I’m thoroughly enjoying Mexico’s stay at the World Cup, because, in an era when everything else often appears to be becoming more and more homogenized, Mexico are inscrutably, indefatigably, defiantly mad. Well, they’re inscrutably, indefatigably, defiantly Mexican. But it’s the same difference. This is, after all, the country that gave the world tequila, chili, peyote and the sombrero. Why should we expect anything less?
What is particularly great about Mexico as that they are a good team, but still an unknown quantity. Almost all of their players are domestically based, and they can play, but are singular in the way that they do it. Against Iran, they were solid, then momentarily dire, and then outstanding. Against Angola, they couldn’t for all their attacking flair, break down a team of determined under-dogs. This afternoon, they showed their best and worst sides again. After twenty-five minutes, they were in serious trouble. First up, Maniche scored after a good run from Simao. Then, Marquez momentarily had the sort of amnesia that persuades outfield players that they are, in fact, goalkeepers and tried to punch the ball clear from a corner. 2-0. Simao, from the spot.
After this, though, we saw the Doctor Jekyll of the Mexico conundrum. They roared out of the blocks, completely outplaying the Portuguese, and pulling one back through Fonseca. From then on, it was almost all Mexico. Early in the second half, they had a chance to bring things back level after Miguel handled to give them a penalty. Almost aptly, Bravo launched the ball so high over the crossbar that it’s probably still rising now, and will probably end up in orbit around the earth. One day, children will ask teachers when earth acquired it’s second, smaller, Adidas moon. You heard it here first. Not five minutes later, they could have had a second penalty after Perez was bundled over in the penalty area. But things aren’t that simple with Mexico. The referee decided that Perez had dived, and sent him off. Meanwhile, Angola had scored through Flavio. Mexico were in danger out being booted out.
They needn’t have worried.
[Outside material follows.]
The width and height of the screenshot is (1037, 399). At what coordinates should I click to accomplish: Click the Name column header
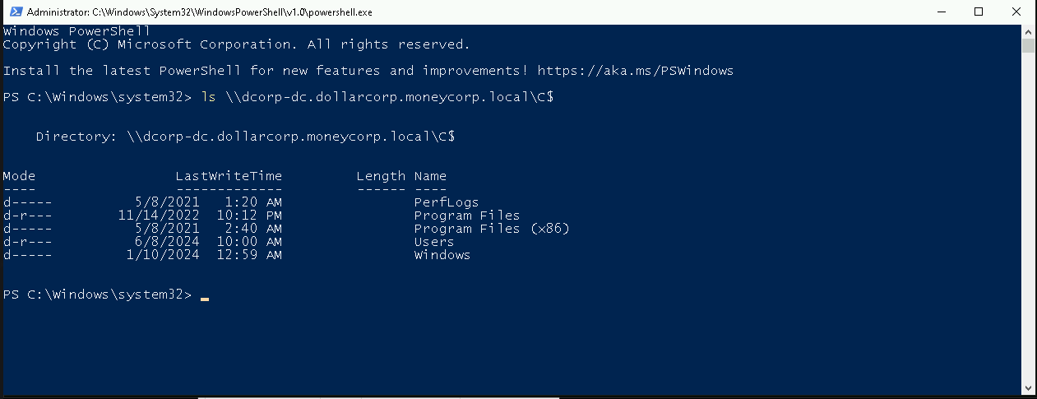point(430,176)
As they continued to throw their players recklessly forward, Iran did them a favour and levelled things up in Leipzig. Eventually, it all petered out, as it filtered through that Angola would need three in ten minutes to put them out. Which Mexico will we see in the second round? The good Mexico, thrilling to watch going forward, would give anybody a game in these finals. The bad Mexico, prone to defensive errors and inexplicable mistakes will crash against anybody. Who can tell? They probably can’t themselves. As for Portgual, more stuttering and stumbling. The parallels between them and England are obvious – a creaking Galactico out on the wing, and a failure to score goals with the same regularity as they feel that possibly could. Having said all of that, they’re in the second round, and they did it with a game to spare. What a coincidence.